Et encore : « Pour toutes les choses purement mondaines, nous pouvons, blancs et noirs, être aussi séparés que le sont les cinq doigts et cependant n’être qu’un, comme la main n’est qu’une, dans tout ce qui est essentiel à nos progrès mutuels. »

C’était là de bien humbles revendications, au gré des plus pressés parmi les citoyens de couleur ; mais la générosité des actes de Washington fit pardonner la réserve de ses paroles. Les parens dont il élève les fils ne peuvent que lui être dévoués. De même, il s’est depuis longtemps réconcilié avec le clergé nègre qui, à la suite de certaines dénonciations qu’il eut le courage de publier, s’est épuré de toutes manières. On lui en voulut d’abord si cruellement que certains missionnaires défendaient aux gens d’envoyer leurs enfans à l’école de Tuskegee. L’un d’eux, par parenthèse, avait son fils dans cette école et l’y laissa, tout en vociférant contre elle. Puis peu à peu une enquête éclaira le jugement des évêques de couleur, et le résultat de l’orage soulevé ainsi fut une très heureuse réforme.

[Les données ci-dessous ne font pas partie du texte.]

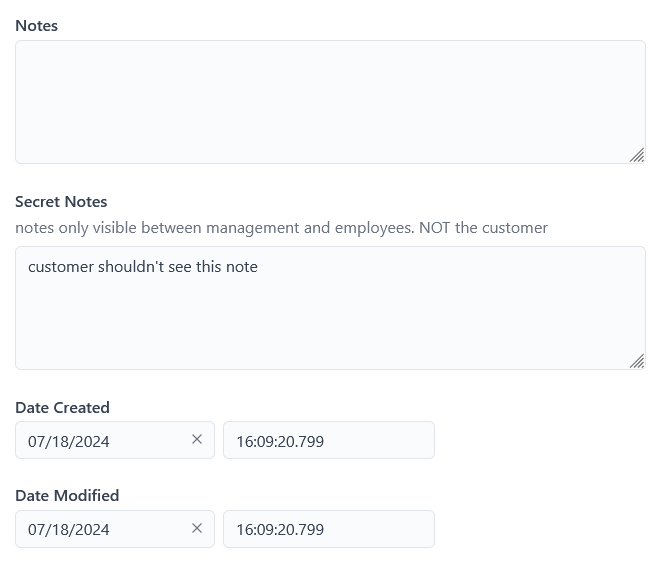Select the Date Modified time field
This screenshot has height=571, width=664.
pos(328,529)
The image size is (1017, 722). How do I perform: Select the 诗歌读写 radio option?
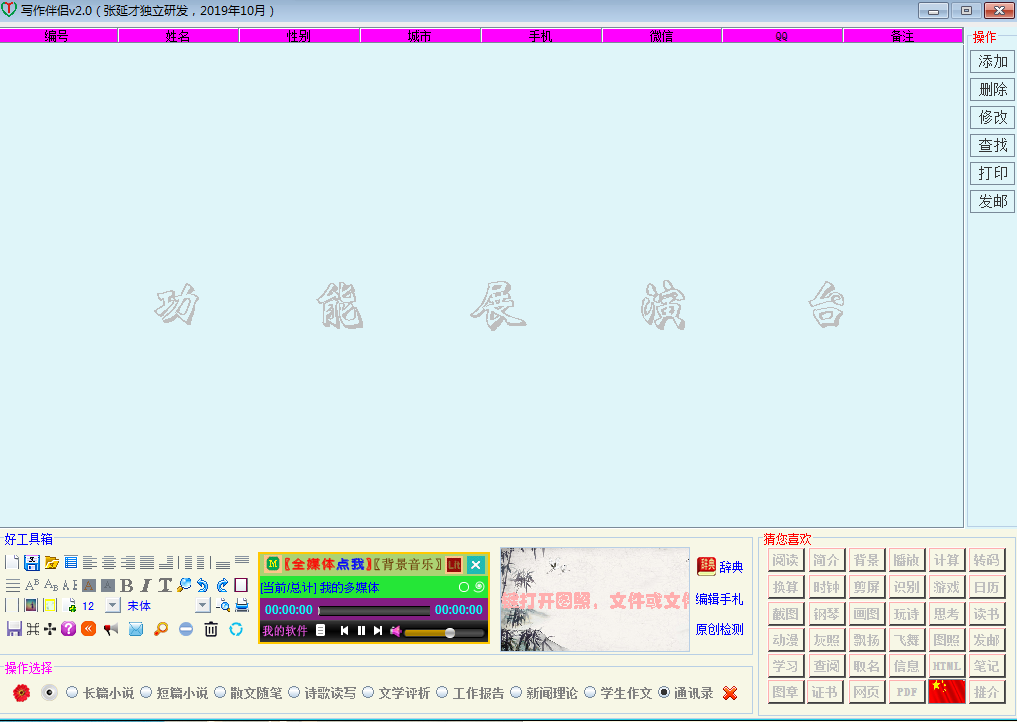(294, 692)
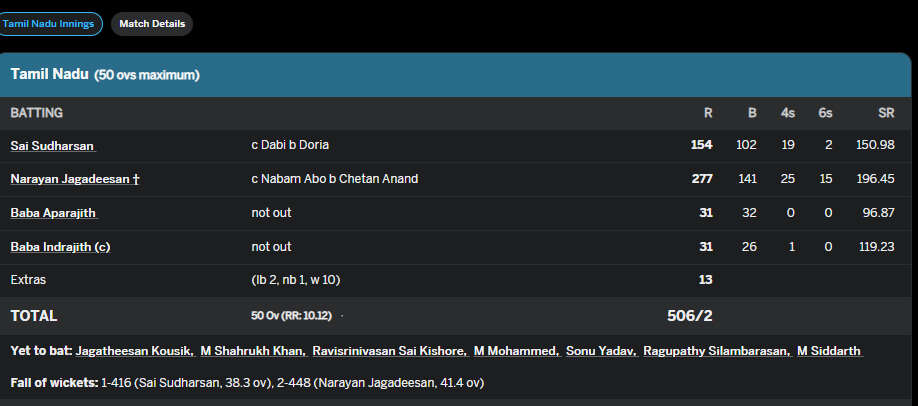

Booker Washington devenait sous tous les rapports le guide autorisé de son peuple. Après l’exposition d’Atlanta, certains journaux, certains organisateurs de conférences, lui firent des offres tentatrices. Il refusa en disant que son œuvre était à Tuskegee, qu’il parlait librement sur les sujets qui lui tenaient au cœur, et qu’il n’entrerait dans aucun arrangement d’un caractère purement commercial.

Malgré ce refus, il est souvent en route, et son autobiographie s’est trouvée tracée d’une façon fragmentaire entre deux trains, sur une table de la salle d’attente ou en wagon. On le réclame partout et partout il rassemble des foules. C’est pour lui un sujet d’étonnement, car il n’y a pas de modestie plus sincère que la sienne. Très nerveux, très impressionnable, il s’imagine toujours avoir laissé de côté le nécessaire.